■ **EXTRACT PROVIDED**
________
Winnipeg rabbi returns home

Rabbi Kliel Rose of Synagogue Etz Chayim in Winnipeg.

Rabbi Kliel Rose, the newly appointed spiritual leader of Congregation Etz Chayim in Winnipeg, has strong local roots.

The son and brother of rabbis, Rabbi Rose grew up in Winnipeg and is happy to be back leading the congregation with which his parents, Rabbi Neal and Carol Rose, also have long and ongoing ties. (The senior Roses lead an annual alternative Yom Tov service in the synagogue’s lower level.)

Congregation Etz Chayim is the younger Rabbi Rose’s fourth pulpit. In 2014, he was honoured with the Human Rights Hero Award by Truah: The Rabbinic Call for Human Rights. He was most recently chosen to be among 20 rabbis from different denominations to train in the Clergy Leadership Incubator – a two-year program run by Rabbi Sidney Schwarz that’s intended to educate younger rabbis in innovative thinking, change management and institutional transformation.
________
■ **SOURCE MATERIAL**
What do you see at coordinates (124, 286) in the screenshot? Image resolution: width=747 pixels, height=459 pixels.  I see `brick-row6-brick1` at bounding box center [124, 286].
________
According to the article on the Winnipeg rabbi, what award did Rabbi Kliel Rose receive in 2014?

■ **RESULT FOR THIS EXERCISE**
The Human Rights Hero Award from Truah: The Rabbinic Call for Human Rights.